Хвала Броху немало говорит о моральной безупречности,  бескомпромиссности, к которым стремится Канетти,  и о его тяге к ярким, даже подавляющим образцам. В 1965-м Канетти вспоминает приступы восхищения, которое накатывало на него, венского студента, в двадцатые, и далее отстаивает необходимость для каждого серьезного писателя хотя бы на время оказаться в рабской зависимости от чужого авторитета: эссе о Краусе на самом деле посвящено этическому смыслу восхищения.  Канетти рад вызову достойного врага  (некоторых “врагов” - Гоббса, де Местра - Канетти причисляет к любимым авторам); недостижимая, превосходящая силы мерка только удесятеряет его пыл.  О Кафке, самом неотступном предмете своего восхищения, Канетти замечает: “Читая его, делаешься лучше, но не раздуваешься от гордости за это”.

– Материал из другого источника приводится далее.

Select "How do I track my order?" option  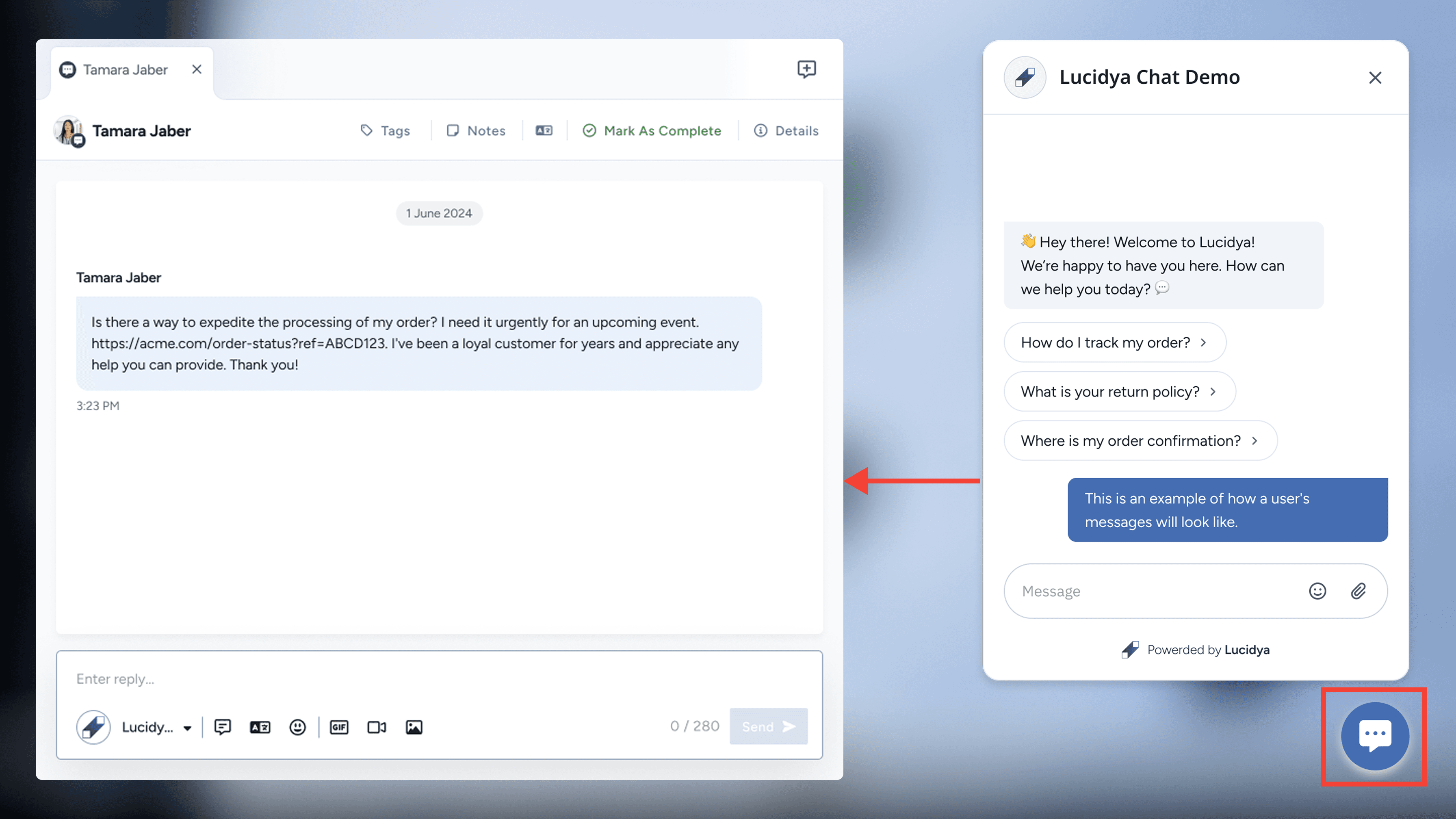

В своем отношении к долгу и удовольствию восхищаться другими Канетти до того чистосердечен, а его чувство писательского призвания до того обострено, что скромность - рука об руку с гордостью -  делают его до предела поглощенным собой, но на особый, как бы уже безличный манер. Его забота - всегда быть тем, кем он сам мог бы восхищаться. Это сквозная тема книги “Область человеческого” - избранного из записных книжек, которые он вел между 1942 и 1972 годами, когда готовил и писал главную свою книгу “Масса и власть” (вышедшую в 1960-м). В этих набросках Канетти непрестанно подхлестывает себя примерами великих умерших, снова и снова проверяя в уме необходимость взваленного на себя труда, следя за температурой мысли и содрогаясь от ужаса при виде того, как с календаря слетают листок за листком.

С этим самопоглощенным и великодушным восхищением неразлучны другие черты: страх оказаться недостаточно напористым или честолюбивым, нелюбовь к сугубо личному (признак сильной личности, замечает Канетти, это тяга к надличному), отказ жалеть себя. В первом томе своей автобиографии, книге “Язык-освободитель” (1977),  Канетти отбирает из жизни для повествования именно то, чем восхищался, на чем учился. Он со страстью рассказывает обо всем, что было за, а не против него; его история - это история избавления: разум, речь, язык освобождают, выпуская в большой мир.